▸ **WHAT THIS TASK INVOLVES**:
From the line that contains "Where should I" through the line that contains "This screenshot has height=477, width=629.", output every line of the listing below exactly and leave out all the rest.

PROVIDED RECORDS START

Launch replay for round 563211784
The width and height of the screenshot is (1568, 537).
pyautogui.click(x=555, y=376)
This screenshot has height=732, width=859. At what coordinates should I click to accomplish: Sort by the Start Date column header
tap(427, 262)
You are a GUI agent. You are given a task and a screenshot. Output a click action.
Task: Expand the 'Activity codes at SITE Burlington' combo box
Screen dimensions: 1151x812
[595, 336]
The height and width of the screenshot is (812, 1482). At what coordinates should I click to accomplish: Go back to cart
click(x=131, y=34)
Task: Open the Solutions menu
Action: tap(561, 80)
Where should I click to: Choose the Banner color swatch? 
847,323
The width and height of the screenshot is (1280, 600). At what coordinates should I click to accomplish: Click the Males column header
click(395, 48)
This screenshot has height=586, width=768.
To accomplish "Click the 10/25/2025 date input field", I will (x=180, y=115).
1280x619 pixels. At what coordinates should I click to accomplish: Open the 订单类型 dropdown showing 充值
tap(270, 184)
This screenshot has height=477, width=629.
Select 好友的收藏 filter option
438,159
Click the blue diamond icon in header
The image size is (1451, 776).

PROVIDED RECORDS END

▸ **WRITTEN REPLY**:
Where should I click to: Choose the Banner color swatch? 
847,323
The width and height of the screenshot is (1280, 600). At what coordinates should I click to accomplish: Click the Males column header
click(395, 48)
This screenshot has height=586, width=768.
To accomplish "Click the 10/25/2025 date input field", I will (x=180, y=115).
1280x619 pixels. At what coordinates should I click to accomplish: Open the 订单类型 dropdown showing 充值
tap(270, 184)
This screenshot has height=477, width=629.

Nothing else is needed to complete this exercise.